* ENTRIES SHOWN

========================

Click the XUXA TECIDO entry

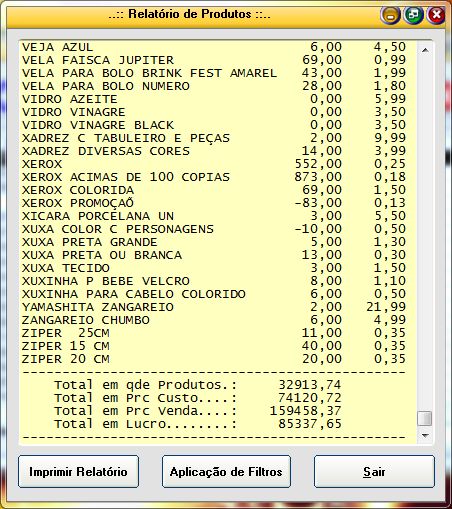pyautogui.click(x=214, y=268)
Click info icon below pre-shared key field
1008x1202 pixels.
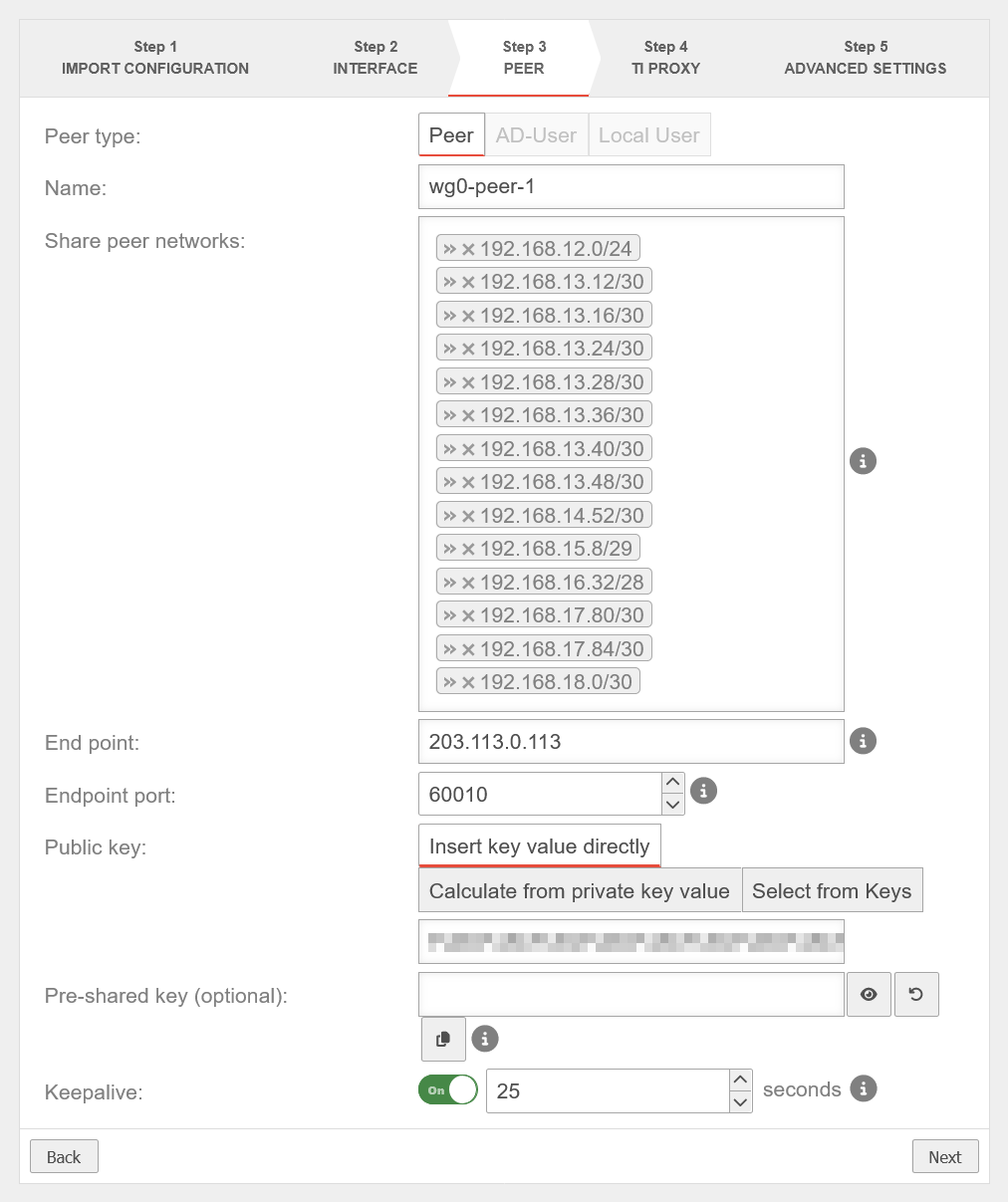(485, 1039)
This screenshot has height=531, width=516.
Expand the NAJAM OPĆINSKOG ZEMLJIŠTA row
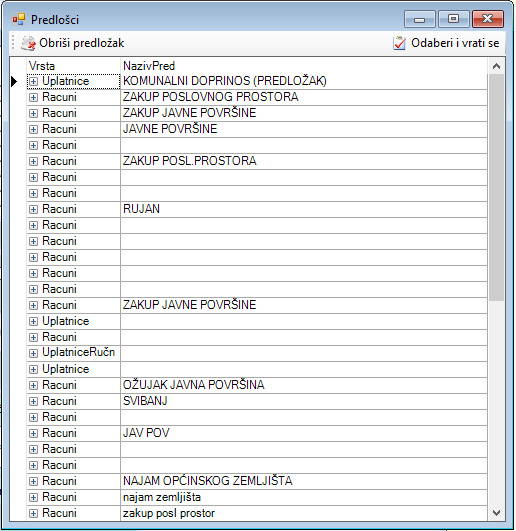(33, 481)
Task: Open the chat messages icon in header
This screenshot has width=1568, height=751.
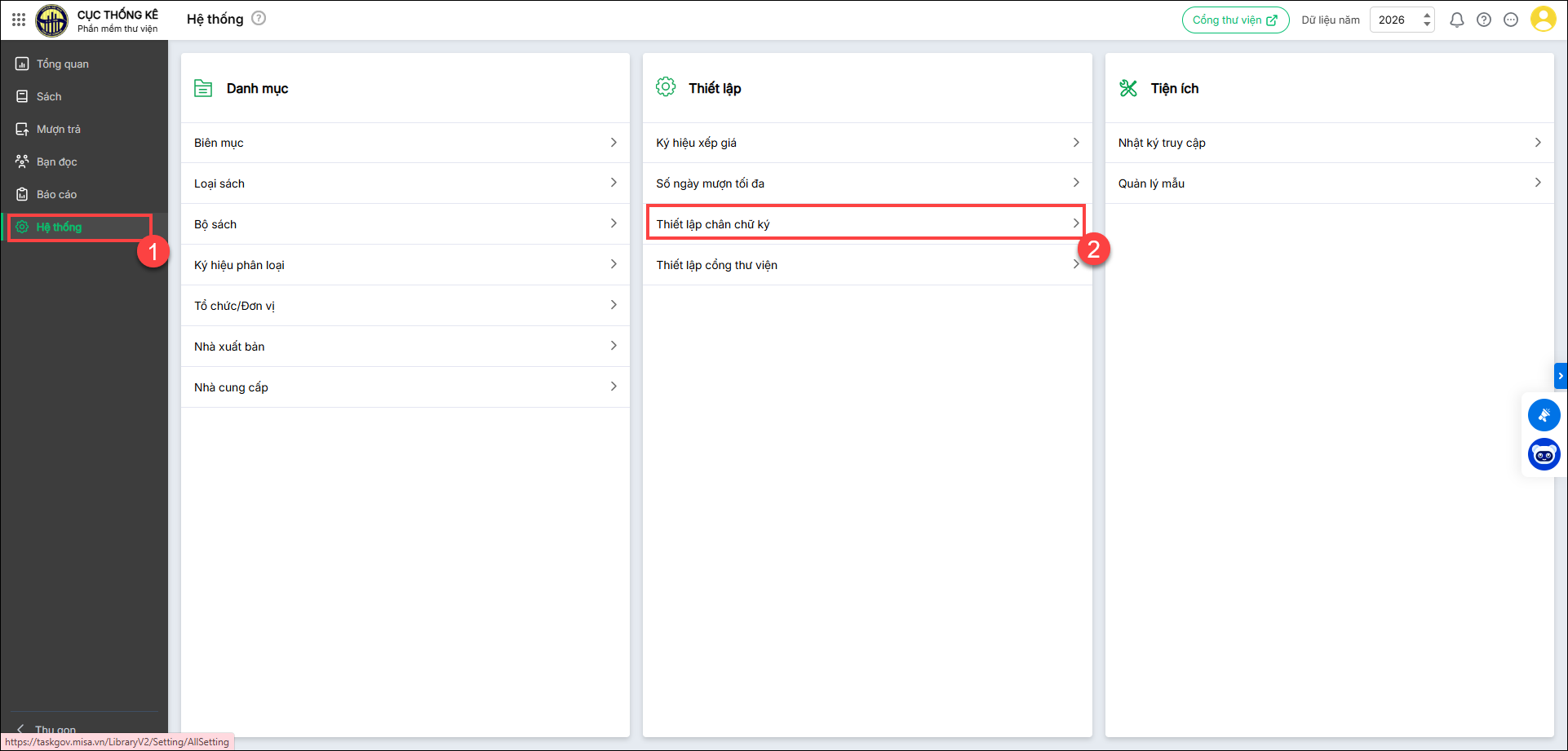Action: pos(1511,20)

========================

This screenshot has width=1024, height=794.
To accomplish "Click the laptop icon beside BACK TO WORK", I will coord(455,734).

========================

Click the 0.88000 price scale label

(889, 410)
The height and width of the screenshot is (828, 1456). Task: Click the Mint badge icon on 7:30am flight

========================

* TO DO
The word "Task" appears in how many lines of the data? Answer with only the number.

* YOUR RESPONSE
2